[Grace-core] another ambiguity in the grammar

Andrew P. Black black at cs.pdx.edu
Mon Mar 26 10:07:37 PDT 2012


As I recall, we have agreed (several times) that [1,2,3] is not a list literal.  MiniGrace may use it for bootstrapping; that's its own affair.  I'm concerned that we are letting the MiniGrace implementation drive the language, rather than the other way around.

I also recall that we agreed that [ ] would not be an operator in the lower language levels, and that collection indexing would use at() and at()put().   This correctly conveys to the student the idea that a collection is a single object and that any modification to it is an update on the whole object.  Thinking about arrays as collections of variables is one of the habits that C programmers have to be weaned away from.
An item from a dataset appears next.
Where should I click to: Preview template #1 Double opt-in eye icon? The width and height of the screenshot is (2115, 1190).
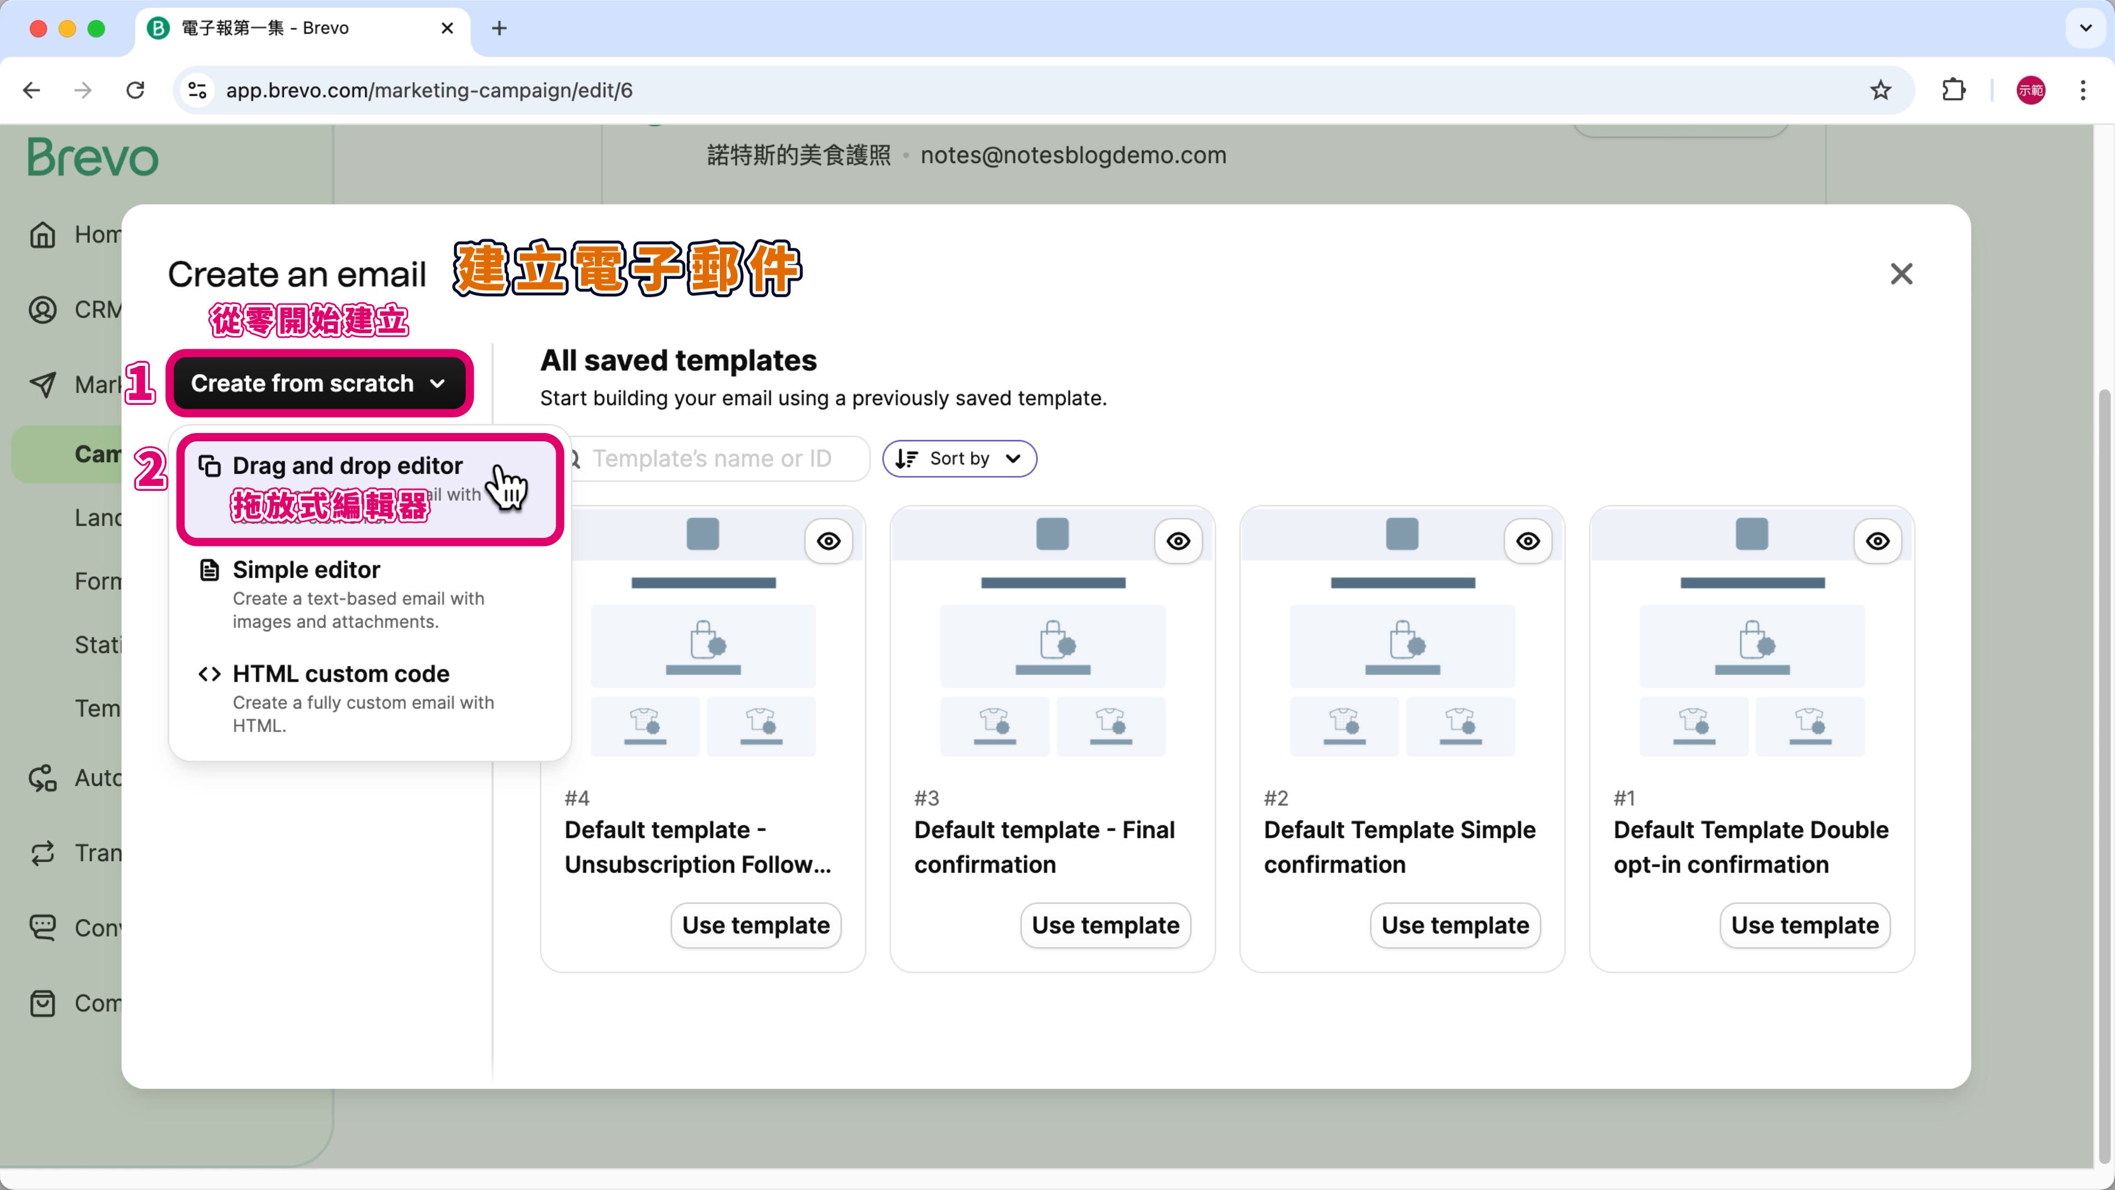click(x=1878, y=541)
We did consider making  [ ] a user-definable operator symbol in the higher language levels.   As Bart points out, this can be used for block application as well as collection indexing, or whatever the library-designer chooses.   I'm not convinced that we should make []:= a user-definable operator, though!  


On 25 Mar 2012, at 14:07, James Noble wrote:

> The spec currently allows (and minigrace supports)
> the [] operator method to index collections
> and [1,2,3] collection literals
> 
> so what's this a[1] indexing a, or calling a passing the literal collection [1]
> 

It's requesting the [] method on a, with the argument 1.  There is no literal collection syntax.

Which brings us back to the real question: varargs or tuples?